Before I leave today’s blog I would like to move back to yesterday ‘P’ and the Penta Decima. Corinne Lawrence, a poet, responded to my Penta Decima post and I thought it deserved to be featured rather than tailed on in comments. So here’s Corinne’s response with her poem and I’m sure you’ll agree with me that she’s made a great use of the form in this very moving poem.
I think the Penta Decima seems to lend itself to an elegiac mood, and I have to say I found it a challenge to write, but very rewarding. The rhyme scheme is quite subtle and understated – nice.
Here’s my Penta Decima, written after a second trip to Grindleford in Derbyshire in August/ September 2017.
The poem is dedicated to the memory of our dear friend Gina Bunbury (January 27th 1943 – August 8th 2017)
We might have touched down just yesterday
to the same butterflies, the same bees — the sky
as blue, tea roses still in bloom, the bench free.

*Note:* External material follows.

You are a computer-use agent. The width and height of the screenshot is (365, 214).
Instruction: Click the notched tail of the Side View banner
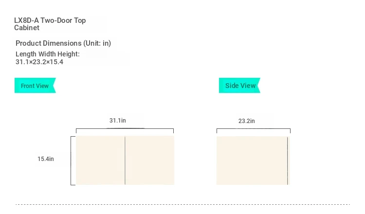tap(258, 86)
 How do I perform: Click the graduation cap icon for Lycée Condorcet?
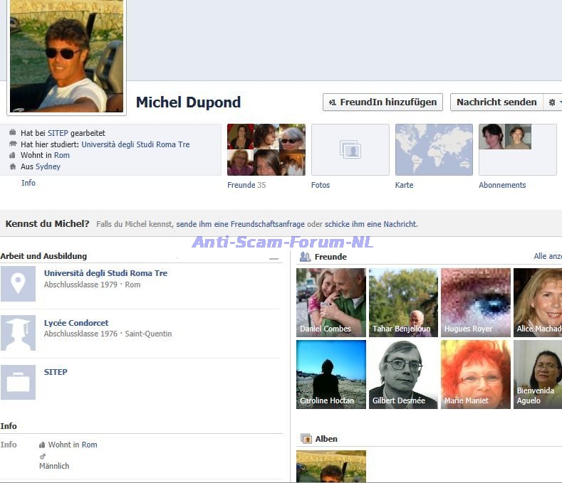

Two months, but we might never have been away
from our mini Provence. Only the gunnera
shows the passing of time: brown-edged,
shrivelling, it has shrunk back, giving way
to the river. Water music weeps over stone:
a requiem for summer. Still, as before,
we soak up sunshine, savour the bouquet
of lavender riding warm air, and try not to think
sadly of September, or the week to come.
We both knew, but found it too hard to say:
our last time here was before we heard she’d gone,
making this quite a different sort of day.
Corinne is not only a fantastic poet but also a very talented playwright and her stage plays have been performed at Swanwick Writer’s Summer School on more than one occasion. Her poems have been published in Reach Magazine, (Indigo Dreams), Writers’ Forum Magazine, and Writing Magazine. Many of these poems have taken the winning place.
Thank you for commenting on the Penta Decima, Corinne, and allowing me to share your poem.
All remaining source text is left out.